There is a line containing "Click the APARTADO cell for lot 180" in the records below. Repeat it and every line after it, exactly, through the final line, but no pictures.

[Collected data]
______

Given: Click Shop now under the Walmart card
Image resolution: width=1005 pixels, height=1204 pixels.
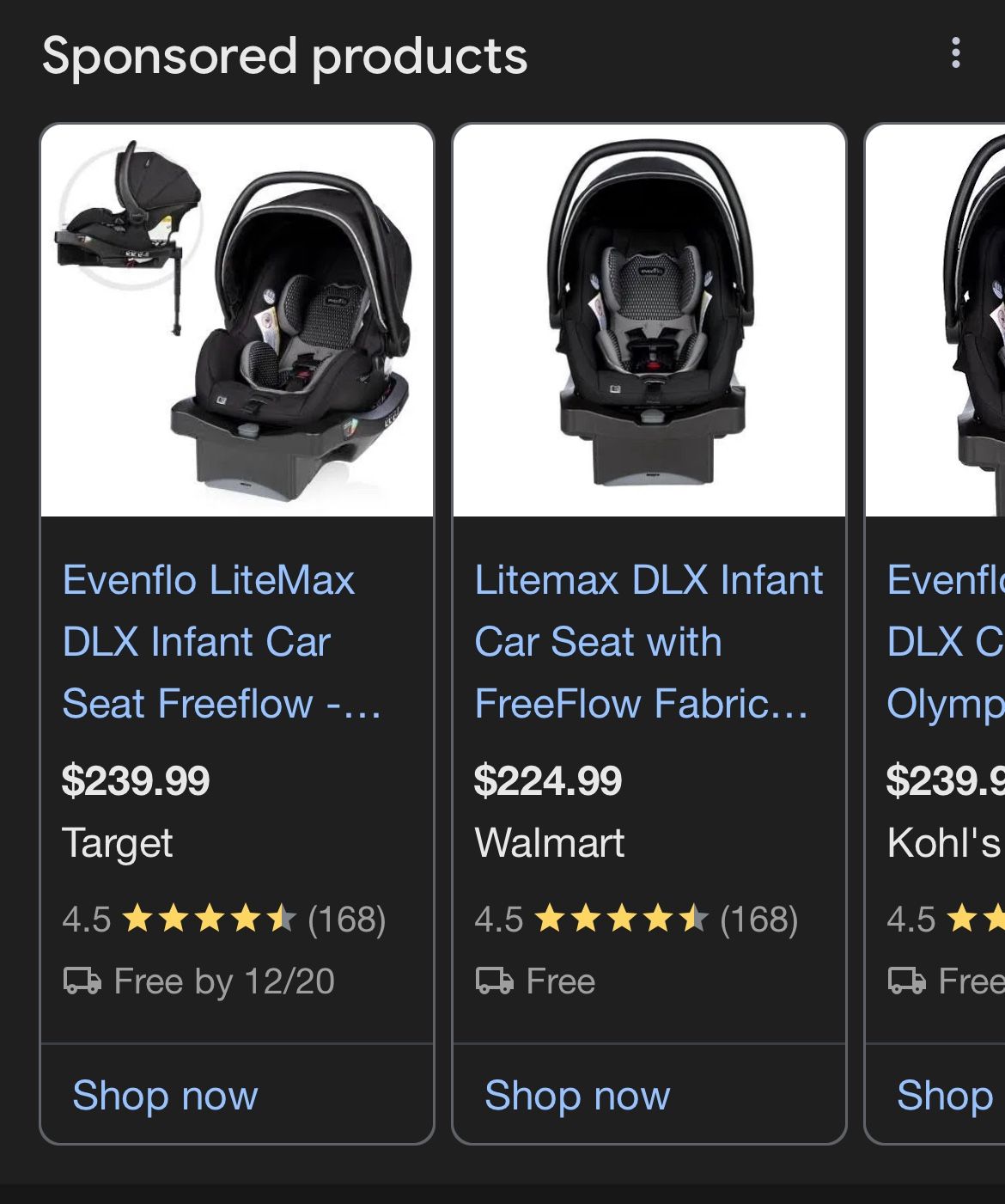Looking at the screenshot, I should point(576,1096).
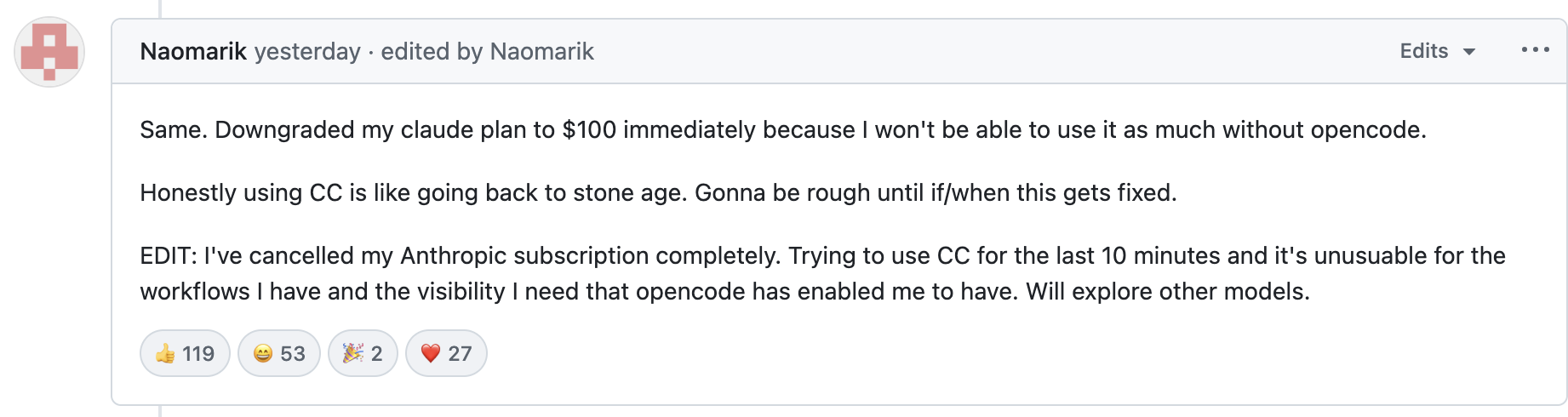Click Naomarik's pixelated avatar image
Image resolution: width=1568 pixels, height=417 pixels.
(x=49, y=52)
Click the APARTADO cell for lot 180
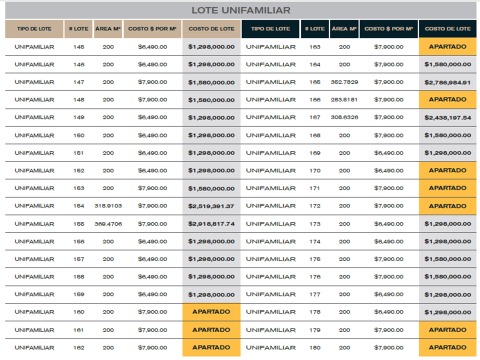 (x=448, y=347)
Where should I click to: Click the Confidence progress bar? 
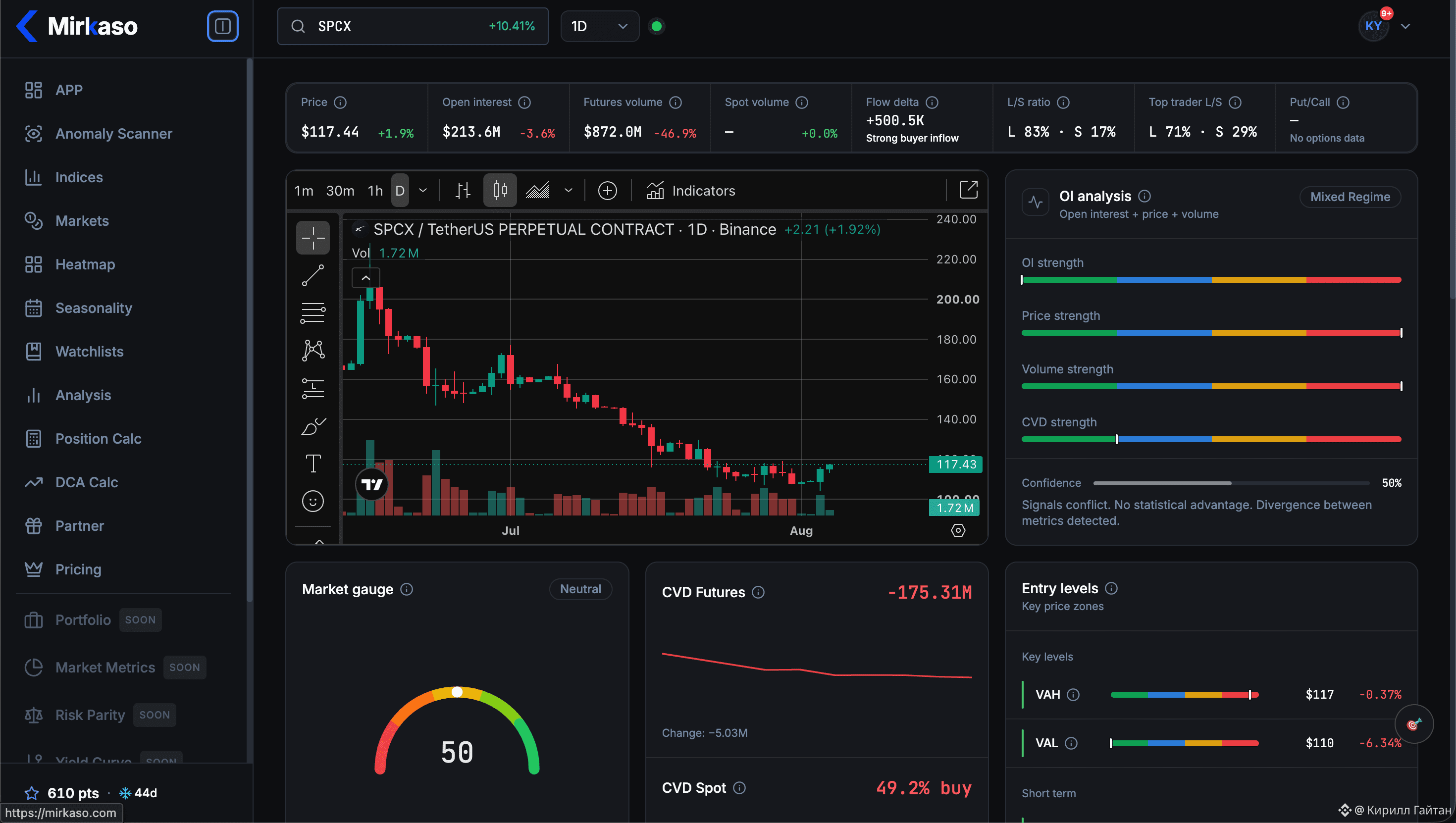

______

TASK OUTPUT:
Click the APARTADO cell for lot 180
 (x=448, y=347)
Where should I click to: Click the Confidence progress bar? 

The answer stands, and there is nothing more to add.